[Records of locating words and elements]
* Begin *

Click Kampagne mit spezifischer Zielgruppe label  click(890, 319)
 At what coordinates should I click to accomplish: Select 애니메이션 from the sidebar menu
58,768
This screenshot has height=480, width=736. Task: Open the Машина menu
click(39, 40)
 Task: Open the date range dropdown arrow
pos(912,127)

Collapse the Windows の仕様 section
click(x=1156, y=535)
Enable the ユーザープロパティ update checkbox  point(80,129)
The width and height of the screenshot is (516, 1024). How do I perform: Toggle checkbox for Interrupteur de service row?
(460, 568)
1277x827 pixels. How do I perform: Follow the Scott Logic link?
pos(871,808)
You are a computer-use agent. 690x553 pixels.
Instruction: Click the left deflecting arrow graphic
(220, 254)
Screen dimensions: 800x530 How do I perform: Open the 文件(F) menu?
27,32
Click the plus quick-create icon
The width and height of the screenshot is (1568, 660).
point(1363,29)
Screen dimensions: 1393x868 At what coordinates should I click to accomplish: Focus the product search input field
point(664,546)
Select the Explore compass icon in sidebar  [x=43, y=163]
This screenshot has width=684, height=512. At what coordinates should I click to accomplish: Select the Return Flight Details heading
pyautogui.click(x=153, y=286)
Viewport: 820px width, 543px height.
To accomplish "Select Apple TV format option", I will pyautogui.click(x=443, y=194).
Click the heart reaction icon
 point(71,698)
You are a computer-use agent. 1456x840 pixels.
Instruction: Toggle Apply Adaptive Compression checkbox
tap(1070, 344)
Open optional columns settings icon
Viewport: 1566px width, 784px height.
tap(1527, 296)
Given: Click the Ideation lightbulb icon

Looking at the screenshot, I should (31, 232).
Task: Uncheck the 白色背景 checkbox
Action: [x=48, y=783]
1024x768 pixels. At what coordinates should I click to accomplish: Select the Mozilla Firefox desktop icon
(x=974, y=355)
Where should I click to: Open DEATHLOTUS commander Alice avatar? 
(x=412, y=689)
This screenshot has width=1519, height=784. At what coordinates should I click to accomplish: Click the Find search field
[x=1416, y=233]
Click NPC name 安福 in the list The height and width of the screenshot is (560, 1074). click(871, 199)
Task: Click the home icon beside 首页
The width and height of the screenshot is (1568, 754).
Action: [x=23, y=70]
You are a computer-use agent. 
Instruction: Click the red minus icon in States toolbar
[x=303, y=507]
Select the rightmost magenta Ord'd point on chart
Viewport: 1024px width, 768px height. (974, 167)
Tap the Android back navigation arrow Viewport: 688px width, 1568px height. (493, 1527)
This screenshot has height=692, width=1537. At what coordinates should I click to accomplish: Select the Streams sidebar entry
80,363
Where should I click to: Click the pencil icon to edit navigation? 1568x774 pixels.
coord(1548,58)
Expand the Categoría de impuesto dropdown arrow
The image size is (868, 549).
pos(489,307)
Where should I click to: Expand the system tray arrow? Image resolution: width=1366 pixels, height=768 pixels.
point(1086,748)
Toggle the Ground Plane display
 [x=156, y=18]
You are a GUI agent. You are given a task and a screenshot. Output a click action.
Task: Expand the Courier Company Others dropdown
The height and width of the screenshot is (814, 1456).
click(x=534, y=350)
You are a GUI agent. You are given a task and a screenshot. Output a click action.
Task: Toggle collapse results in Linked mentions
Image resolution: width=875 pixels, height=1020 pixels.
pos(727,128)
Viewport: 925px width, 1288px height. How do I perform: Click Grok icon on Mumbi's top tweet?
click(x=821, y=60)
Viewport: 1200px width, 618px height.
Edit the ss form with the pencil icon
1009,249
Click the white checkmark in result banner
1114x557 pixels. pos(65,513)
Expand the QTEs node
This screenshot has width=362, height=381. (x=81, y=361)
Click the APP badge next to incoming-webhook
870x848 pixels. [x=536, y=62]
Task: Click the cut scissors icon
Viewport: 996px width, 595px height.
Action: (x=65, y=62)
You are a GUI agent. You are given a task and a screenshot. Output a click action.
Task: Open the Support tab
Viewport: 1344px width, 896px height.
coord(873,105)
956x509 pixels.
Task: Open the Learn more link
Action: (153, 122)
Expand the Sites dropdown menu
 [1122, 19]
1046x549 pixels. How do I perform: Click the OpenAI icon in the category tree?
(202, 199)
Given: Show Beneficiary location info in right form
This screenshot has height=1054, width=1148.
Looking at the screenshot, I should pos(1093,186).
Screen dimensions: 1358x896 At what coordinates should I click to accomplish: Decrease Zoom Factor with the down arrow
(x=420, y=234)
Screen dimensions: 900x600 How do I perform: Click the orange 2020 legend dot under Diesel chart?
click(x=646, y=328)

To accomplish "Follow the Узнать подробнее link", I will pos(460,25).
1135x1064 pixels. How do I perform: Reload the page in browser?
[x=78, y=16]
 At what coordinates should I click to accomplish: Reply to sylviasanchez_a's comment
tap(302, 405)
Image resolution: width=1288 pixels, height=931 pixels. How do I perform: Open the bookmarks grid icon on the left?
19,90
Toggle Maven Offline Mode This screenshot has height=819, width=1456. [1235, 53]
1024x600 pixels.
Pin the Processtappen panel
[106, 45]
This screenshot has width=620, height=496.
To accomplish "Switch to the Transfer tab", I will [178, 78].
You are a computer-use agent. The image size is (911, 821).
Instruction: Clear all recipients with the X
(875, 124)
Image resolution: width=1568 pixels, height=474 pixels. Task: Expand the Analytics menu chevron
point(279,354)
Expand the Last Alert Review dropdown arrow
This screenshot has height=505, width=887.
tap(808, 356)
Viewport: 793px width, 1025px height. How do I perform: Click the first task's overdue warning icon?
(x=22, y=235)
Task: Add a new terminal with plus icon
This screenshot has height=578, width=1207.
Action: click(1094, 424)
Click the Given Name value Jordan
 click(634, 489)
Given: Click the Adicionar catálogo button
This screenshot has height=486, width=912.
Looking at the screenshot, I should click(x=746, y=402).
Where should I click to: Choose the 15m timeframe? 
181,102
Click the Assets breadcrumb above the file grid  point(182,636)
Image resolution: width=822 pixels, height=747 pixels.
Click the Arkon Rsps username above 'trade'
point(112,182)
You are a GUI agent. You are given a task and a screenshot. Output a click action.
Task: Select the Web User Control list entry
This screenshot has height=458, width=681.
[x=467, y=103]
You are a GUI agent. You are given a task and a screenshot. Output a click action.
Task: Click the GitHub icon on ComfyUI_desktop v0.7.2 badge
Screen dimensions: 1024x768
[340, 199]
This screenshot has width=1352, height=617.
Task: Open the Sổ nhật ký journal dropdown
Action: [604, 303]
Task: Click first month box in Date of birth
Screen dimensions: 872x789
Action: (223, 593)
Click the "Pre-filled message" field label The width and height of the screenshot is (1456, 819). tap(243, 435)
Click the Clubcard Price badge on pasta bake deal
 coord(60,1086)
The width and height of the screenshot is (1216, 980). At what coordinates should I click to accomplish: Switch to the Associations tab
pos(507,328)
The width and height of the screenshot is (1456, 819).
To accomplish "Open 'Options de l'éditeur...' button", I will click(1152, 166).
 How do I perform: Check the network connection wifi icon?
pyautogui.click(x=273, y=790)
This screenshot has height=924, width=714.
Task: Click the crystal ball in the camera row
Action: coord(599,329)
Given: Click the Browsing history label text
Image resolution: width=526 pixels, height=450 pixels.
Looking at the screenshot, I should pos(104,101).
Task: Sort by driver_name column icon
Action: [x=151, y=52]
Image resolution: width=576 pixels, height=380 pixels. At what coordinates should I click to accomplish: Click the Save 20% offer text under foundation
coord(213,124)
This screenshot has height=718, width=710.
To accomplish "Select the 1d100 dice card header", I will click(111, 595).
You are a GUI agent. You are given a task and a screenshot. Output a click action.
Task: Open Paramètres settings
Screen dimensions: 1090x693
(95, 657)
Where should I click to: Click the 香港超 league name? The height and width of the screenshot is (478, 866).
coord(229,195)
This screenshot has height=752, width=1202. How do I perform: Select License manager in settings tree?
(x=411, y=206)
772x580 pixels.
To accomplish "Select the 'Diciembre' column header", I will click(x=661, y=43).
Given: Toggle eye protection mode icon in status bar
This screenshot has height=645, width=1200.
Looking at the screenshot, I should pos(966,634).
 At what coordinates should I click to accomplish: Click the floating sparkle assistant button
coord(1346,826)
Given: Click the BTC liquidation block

* End *

_Written task:_ Which lines of the rows above contain the word "pencil"? Pick out each one and copy it.

_Result for this exercise:_
Where should I click to: Click the pencil icon to edit navigation? 1568x774 pixels.
Edit the ss form with the pencil icon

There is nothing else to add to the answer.